The only extras that appear on the first three discs of Arrow are a range of Unaired Scenes (HD) for various episodes, more frequently appearing earlier in the season than in later episodes. The bulk of the supplements arrive on Disc Four, starting with a standard making-of featurette entitled Arrow Comes Alive! (29:35, HD) that covers both the conceptualization of the show and allows the actors to discuss their their interpretation of Oliver Queen, not holding back in terms of incorporating a range of villains and recognizable names from the DC universe, and making sure that Oliver's strength and abilities always seem like the practical "product" of his time on the island. A second, more interesting featurette, Arrow: Fight School / Stunt School (18:53, HD), starts off by showcasing how a specific stunt sequences moves from a raw idea/inspiration to the final product, then moves into general discussion about keeping the combat and archery both authentic and "cool".
Also included in the special features is a really solid Q&A with the Arrow: Cast and Creative Team at the 2013 Paleyfest (27:26, HD), moderated by DC's chief creative officer Geoff Johns. The topics bounce around fairly quickly, but the cast members and creators have some great things to say about their characters and the show's trajectory, from using Batman Begins and "Green Arrow: Year One" as reference points to the incorporation of Deathstroke and making Felicity Smoak a fixture in the series. Finishing things off, we've got a brief Gag Reel (2:26, HD).

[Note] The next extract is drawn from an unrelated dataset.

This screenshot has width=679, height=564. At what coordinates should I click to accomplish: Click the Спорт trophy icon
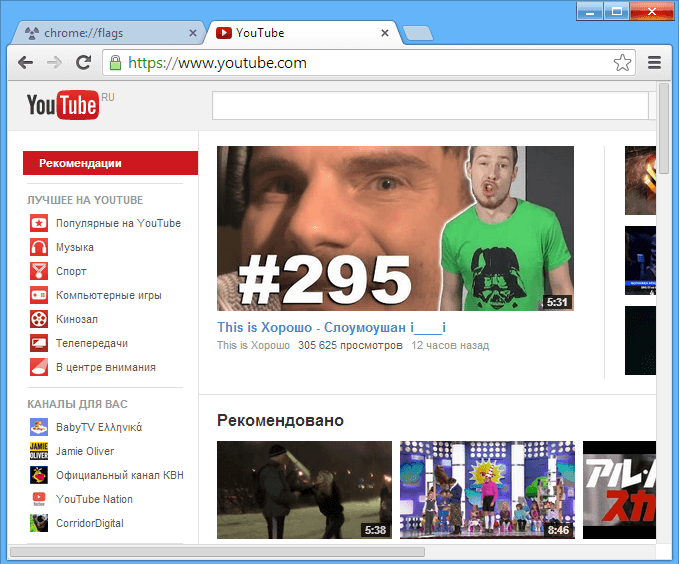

Out of the starting gate, Arrow establishes itself as a polished replica of the vigilante superhero concept, focused on the dedication that Oliver Queen -- a billionaire child turned combat archer after a five-year stretch on an island -- puts towards righting his corporate father's wrongs in Starling City. As it moves along, though, the show gradually establishes its own identity through Oliver's changing attitude towards his duty and those close to him, which impacts how he makes difficult decisions and resolves his issues with being a tortured survivor. At its heart, yes, Arrow thrives on exhilarating action through Oliver's expertise with archery and the types of criminals he eliminates, and the energy towards scratching names off his list drives it week by week. But there's a respectable degree of thought put into the darker aspects of "The Hood" and the work he's doing, and the way the writers mix Oliver's two lives makes for engaging television while the big, bad conflict at the season's core takes shape. It's guilty of a few TV-isms, namely redundant exposition and contrived romantic drama, but what Arrow gets right, it gets very right.
WB's Blu-ray looks and sounds excellent and sports a handful of quality extras, which shoot this directly towards a High Recommendation.